# [Exercise objective]
Each line from the one containing "Open Macy's YouTube icon" to the end of the entries below is to be set down exactly; the pictures are not.

[Record excerpts — start]

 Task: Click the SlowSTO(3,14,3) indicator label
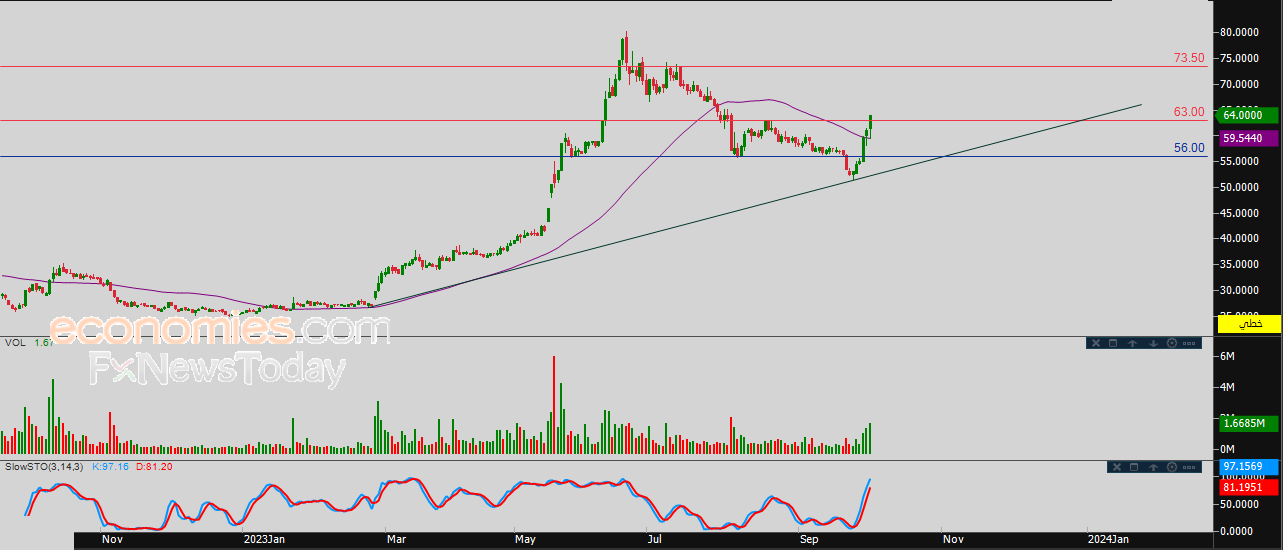[45, 467]
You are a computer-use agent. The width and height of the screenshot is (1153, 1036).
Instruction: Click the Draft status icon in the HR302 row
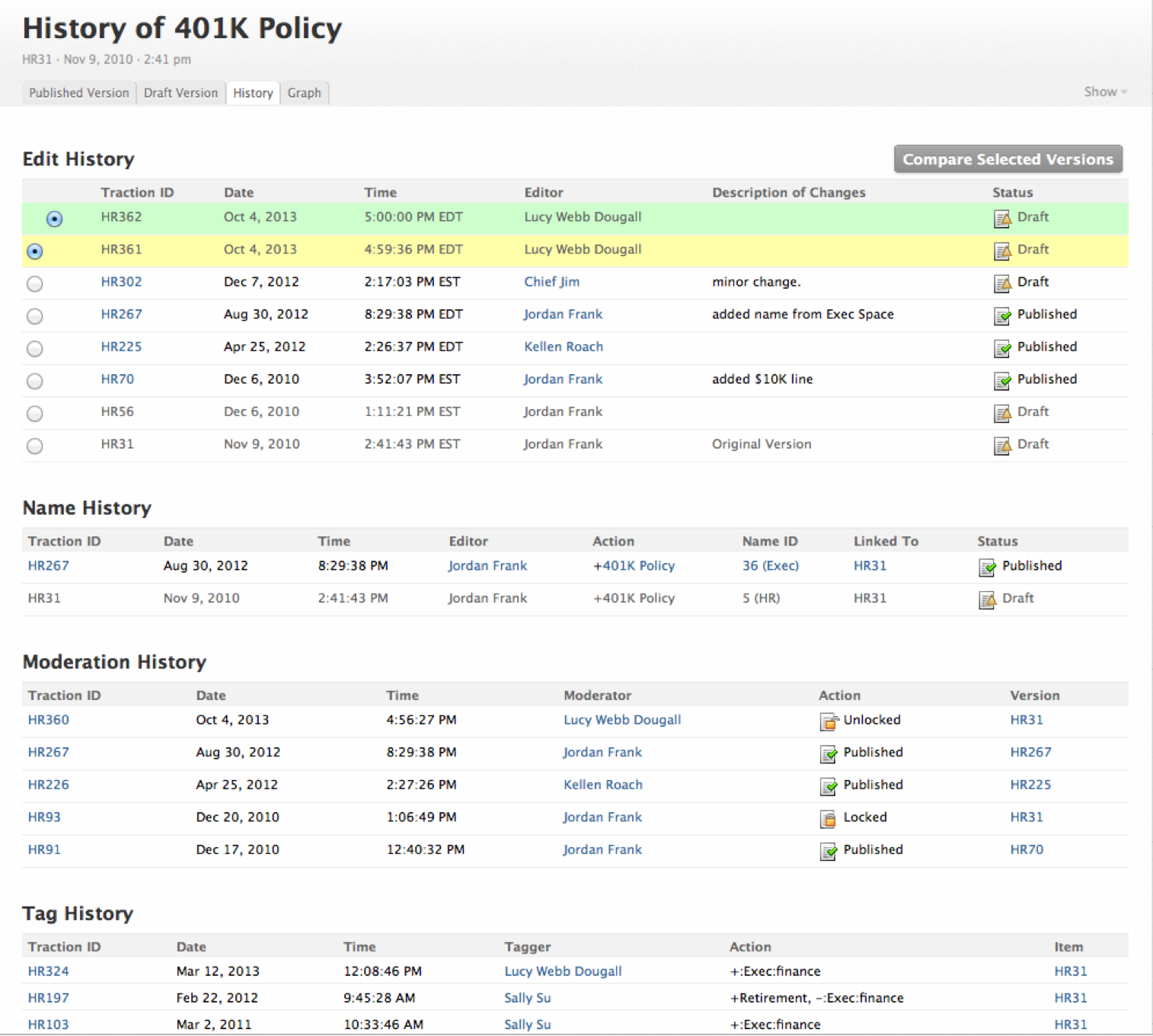(1002, 283)
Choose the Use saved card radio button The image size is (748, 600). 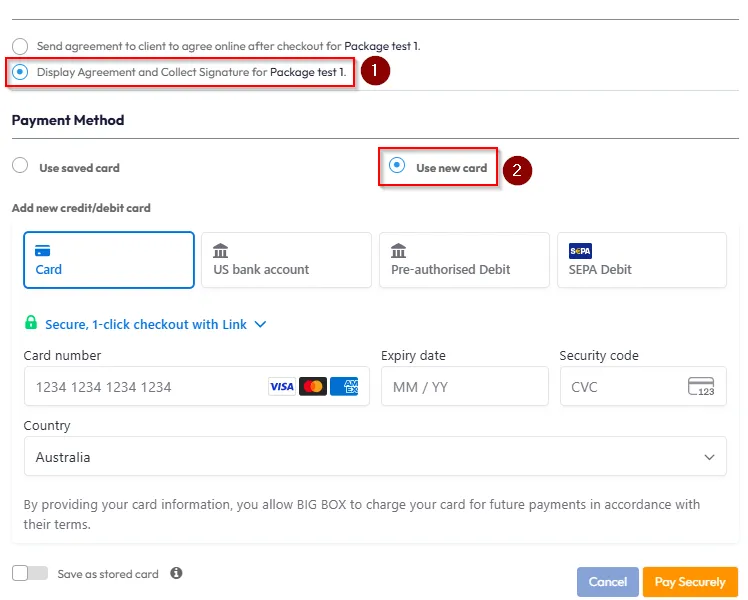click(20, 166)
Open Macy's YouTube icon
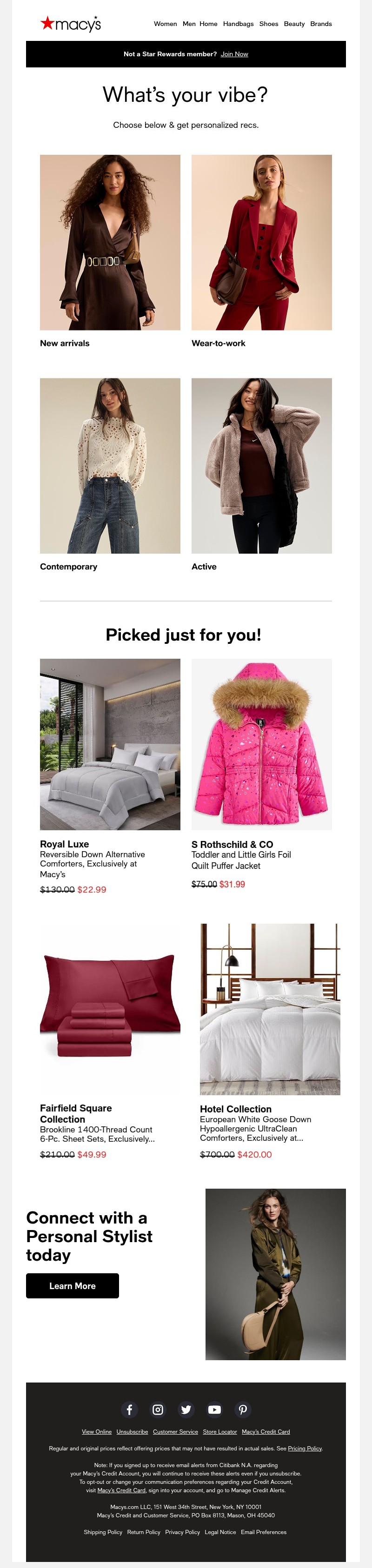The width and height of the screenshot is (372, 1568). coord(214,1409)
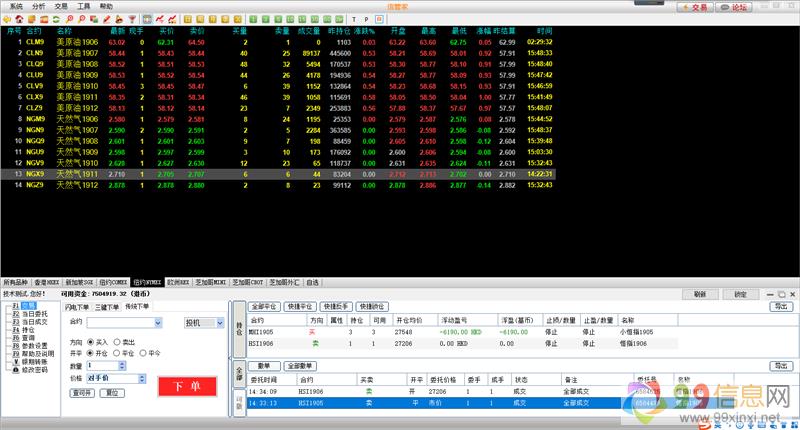Viewport: 800px width, 430px height.
Task: Open the 合约 contract dropdown
Action: pos(158,323)
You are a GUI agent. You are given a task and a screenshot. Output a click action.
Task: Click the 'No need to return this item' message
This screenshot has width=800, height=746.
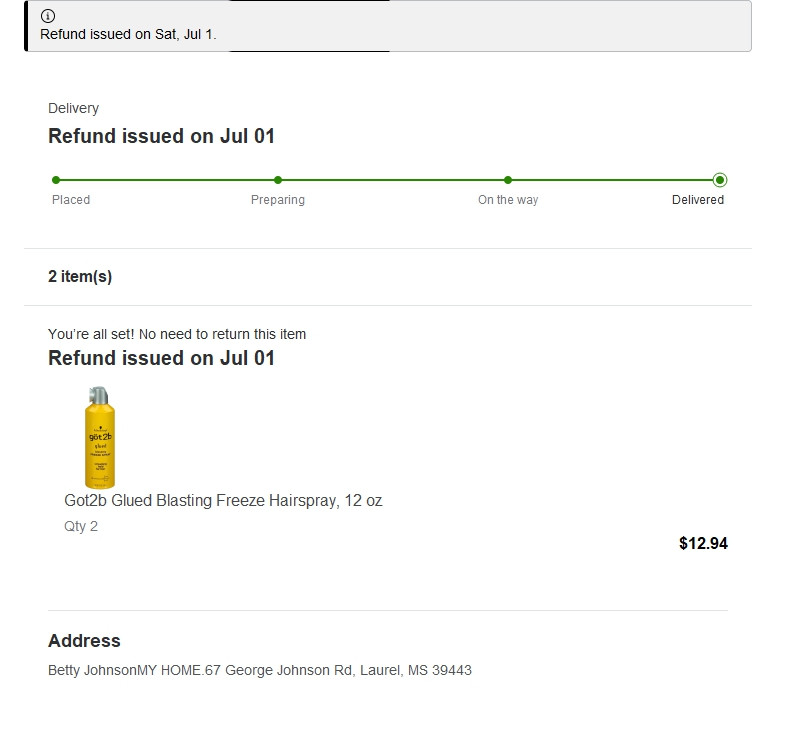[x=177, y=334]
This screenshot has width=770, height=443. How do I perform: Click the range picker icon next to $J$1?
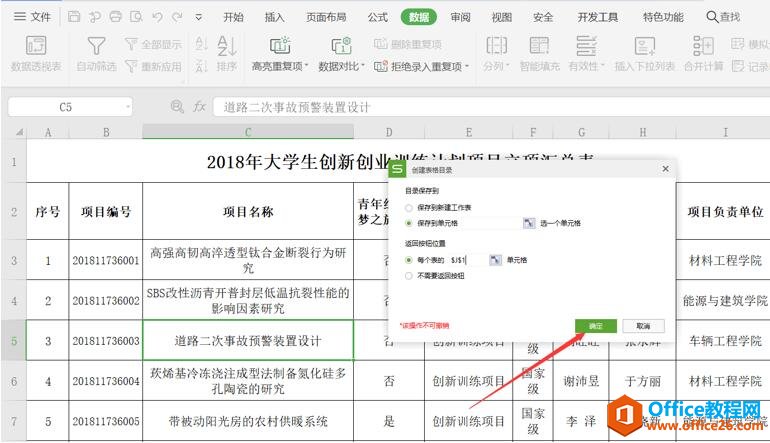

[Record excerpts — finish]

# [Answer to the exercise]
Open Macy's YouTube icon
The width and height of the screenshot is (372, 1568). coord(214,1409)
Viewport: 800px width, 430px height.
Task: Open the 合约 contract dropdown
Action: pos(158,323)
You are a GUI agent. You are given a task and a screenshot. Output a click action.
Task: Click the 'No need to return this item' message
This screenshot has width=800, height=746.
[x=177, y=334]
This screenshot has width=770, height=443. How do I perform: Click the range picker icon next to $J$1?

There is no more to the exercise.